1. Display over other apps (SYSTEM_ALERT_WINDOW)
What it does
Allows Kaizen Timer to draw the lock-screen overlay on top of every other app. This is the technical foundation of “no bypass” — even if your child opens YouTube during the lock, the overlay sits on top of it.
Why we need it
Without this permission, “time's up” becomes an easily-dismissed notification. With it, the lock is a full-screen modal your child can't swipe away.
Is it intrusive?
No — we only draw the overlay when the timer expires and until the PIN is entered. We don't have a persistent overlay; we don't read anything on the screen; we don't interfere with any other app during normal use.

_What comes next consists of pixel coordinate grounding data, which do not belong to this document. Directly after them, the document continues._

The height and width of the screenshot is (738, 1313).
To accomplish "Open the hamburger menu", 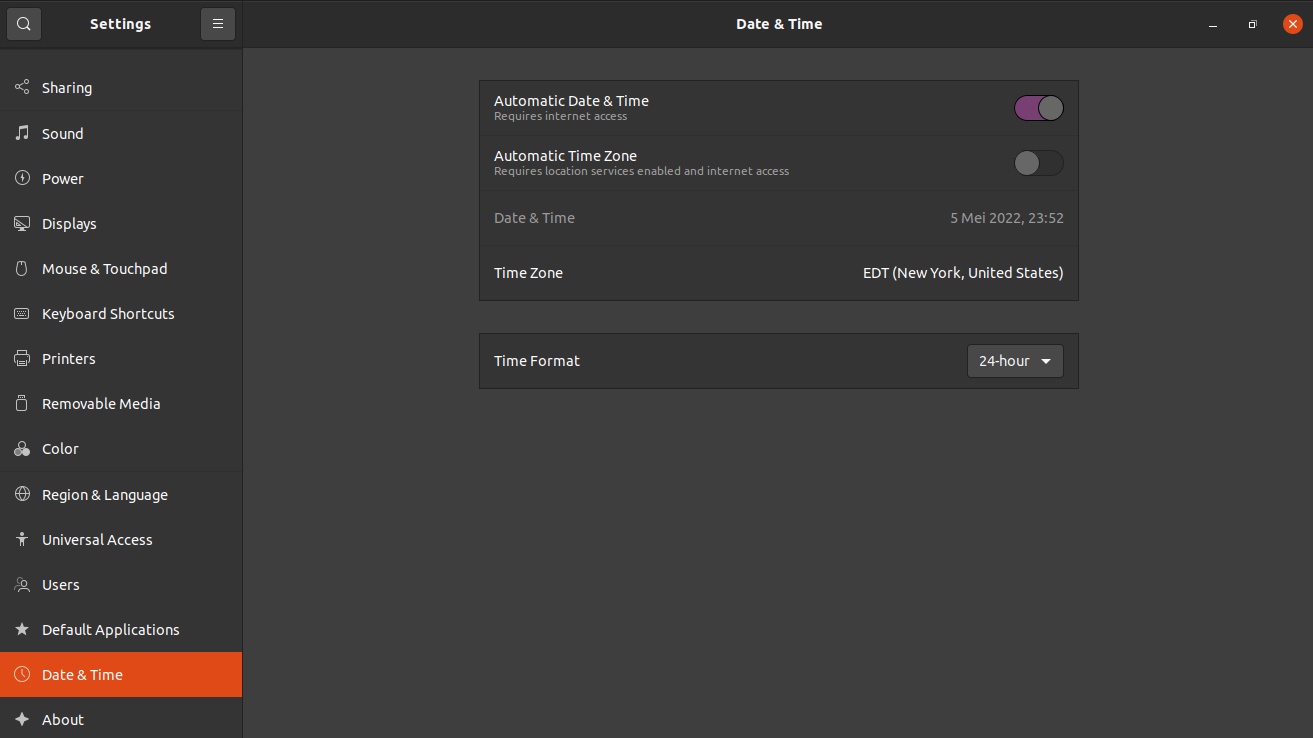I will [218, 23].
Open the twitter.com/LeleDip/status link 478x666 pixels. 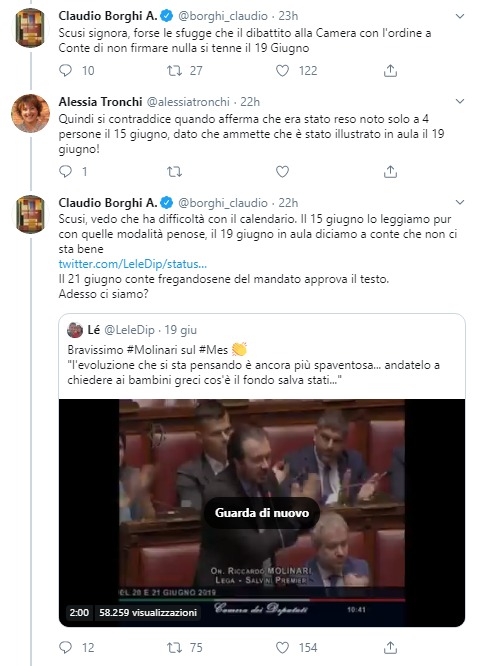[x=133, y=264]
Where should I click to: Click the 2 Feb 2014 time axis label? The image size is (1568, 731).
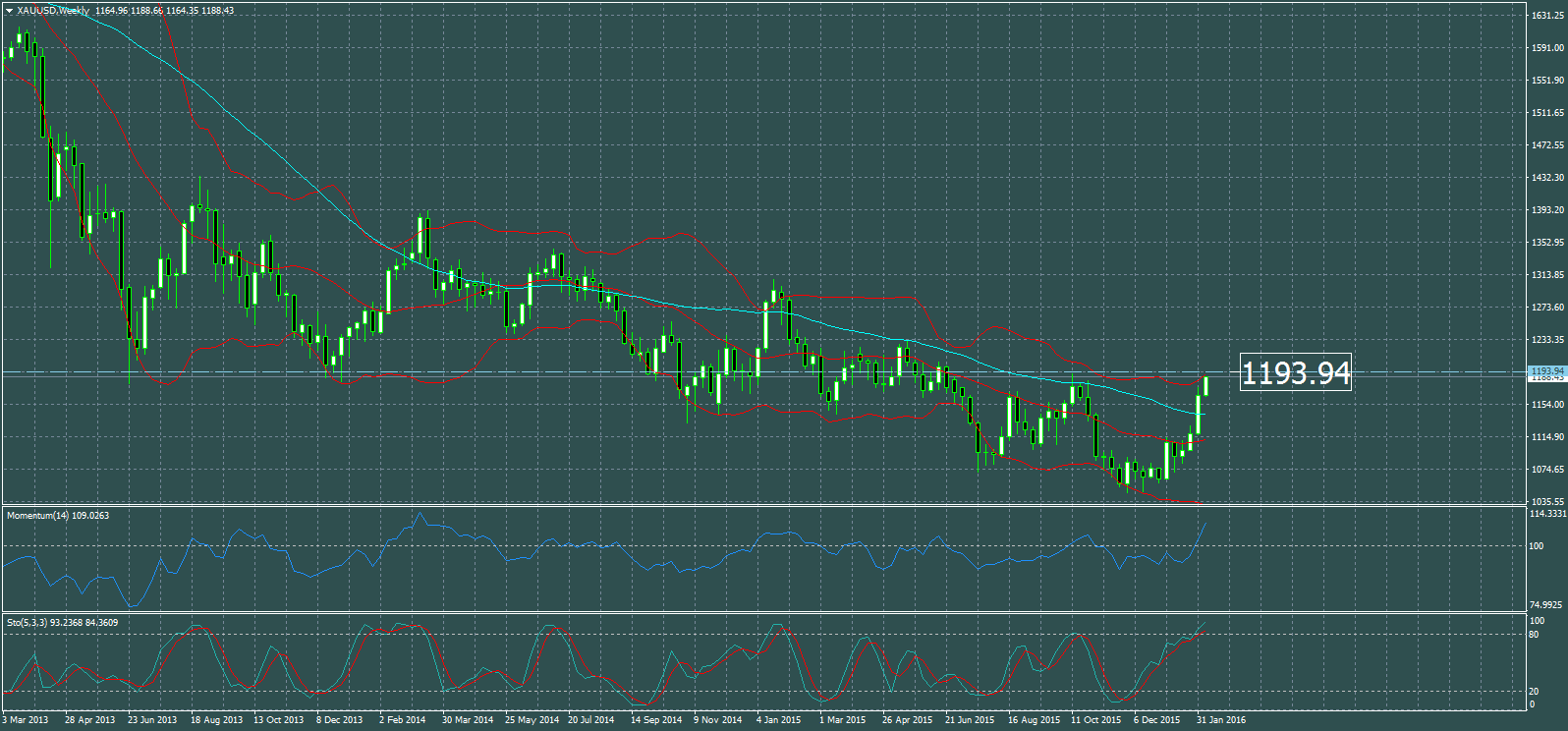(402, 720)
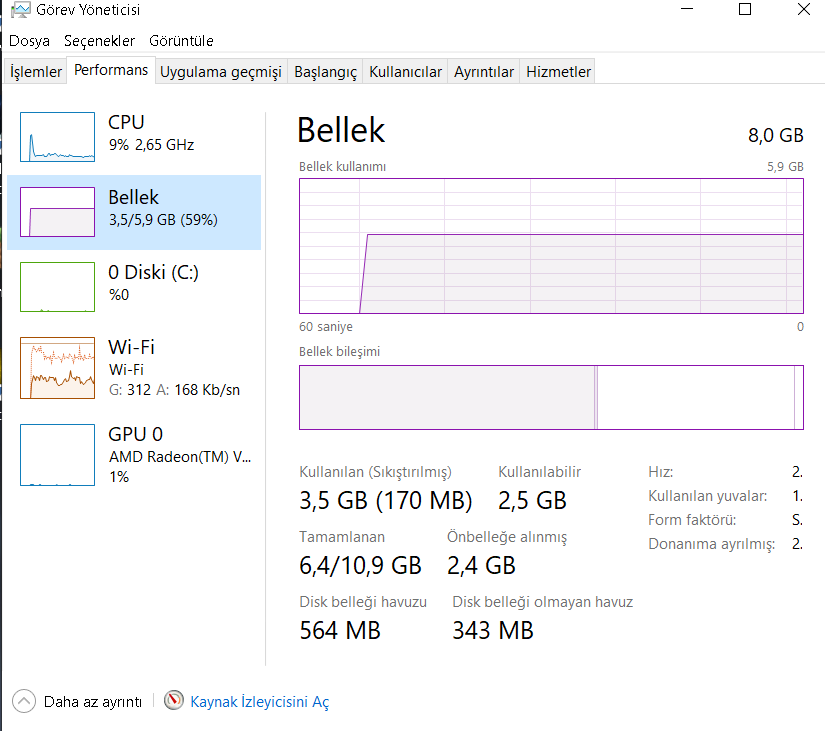Switch to the Ayrıntılar tab

[484, 72]
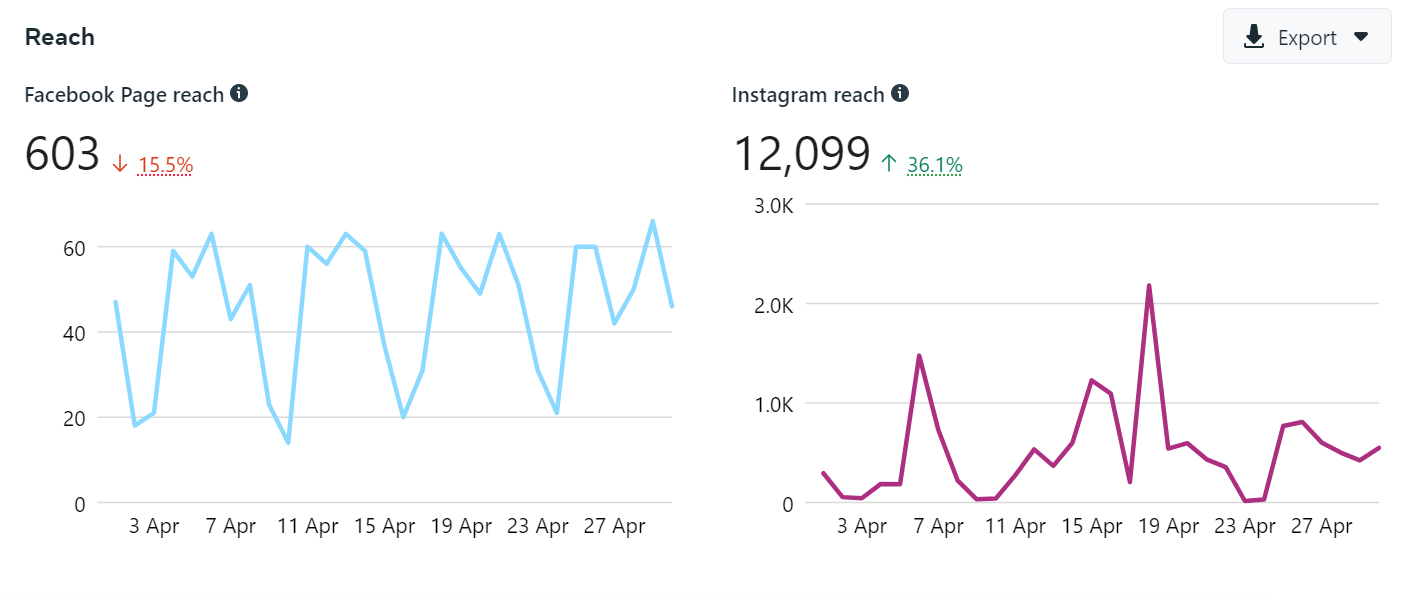Image resolution: width=1412 pixels, height=598 pixels.
Task: Click the 12,099 Instagram reach total
Action: [x=803, y=152]
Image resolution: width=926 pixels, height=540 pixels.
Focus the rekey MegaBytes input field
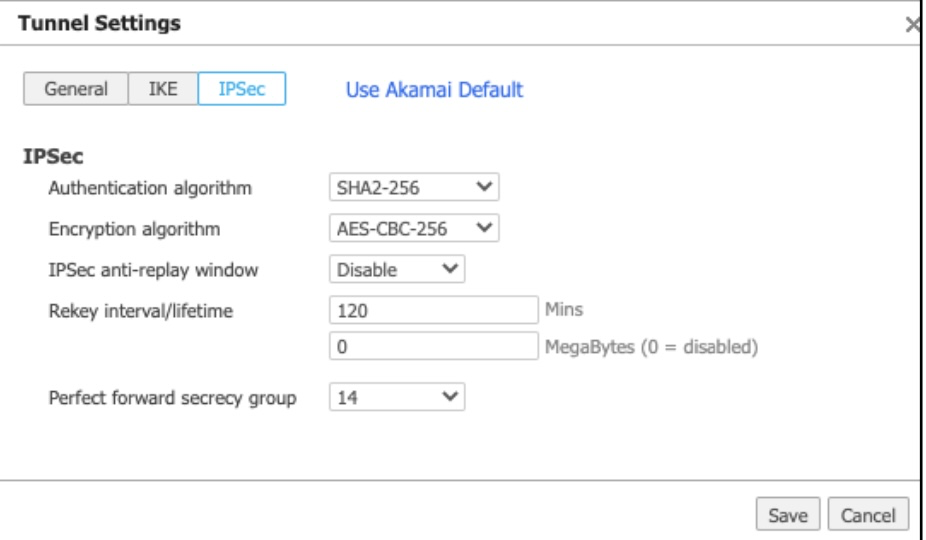pos(433,347)

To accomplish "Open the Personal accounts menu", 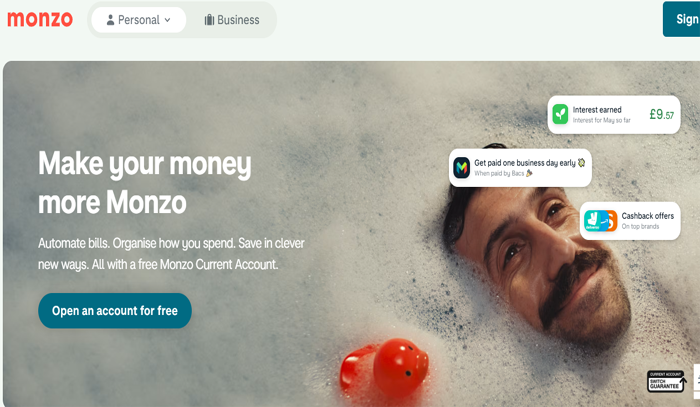I will pyautogui.click(x=139, y=20).
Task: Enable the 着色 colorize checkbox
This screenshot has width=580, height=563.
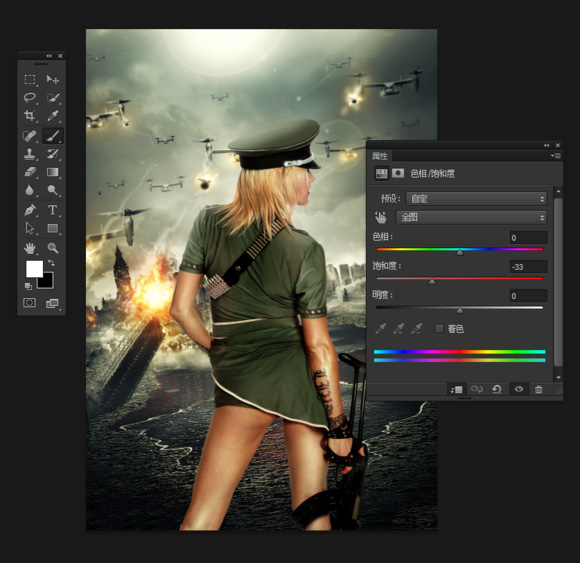Action: (439, 328)
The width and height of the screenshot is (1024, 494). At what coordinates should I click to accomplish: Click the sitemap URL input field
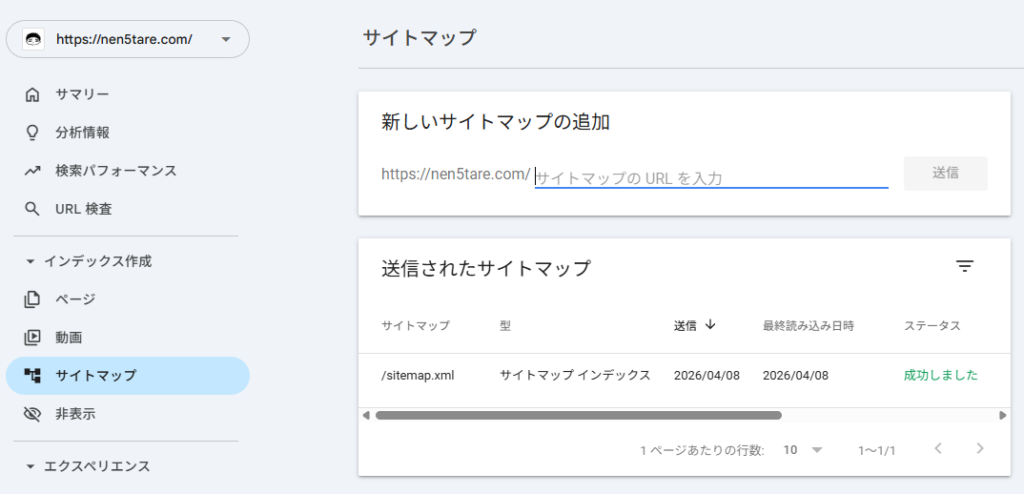(711, 178)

2. Post notifications (POST_NOTIFICATIONS)
What it does
Lets Kaizen Timer show a persistent notification while the timer is running — so you can see the remaining time without opening the app.
Why we need it
Android 13+ requires explicit permission to post notifications. Without it, the timer still runs (the foreground service keeps it alive) but the notification is invisible.
Other permissions (declared but not sensitive)
- WAKE_LOCK — keeps the device awake while the timer ticks. Standard for any countdown app. No prompt needed.
- FOREGROUND_SERVICE — runs the timer as a foreground service so it survives app-kill. No prompt needed.
- USE_BIOMETRIC — only if you enable biometric unlock. Prompts when you tap the biometric setting.
- RECEIVE_BOOT_COMPLETED — lets the app restore a running timer across device reboots. No prompt.
- POST_NOTIFICATIONS — already covered above.
What we DON'T ask for
We explicitly do not request:
- Internet access beyond license verification (no analytics, no crash reporting, no ads)
- Location
- Contacts, calendar, SMS, call logs
- Camera, microphone
- Device admin rights
- Accessibility service
Changing permissions later
Android Settings → Apps → Kaizen Timer → Permissions. Revoke anything you want; the app will prompt again next time a feature needs it.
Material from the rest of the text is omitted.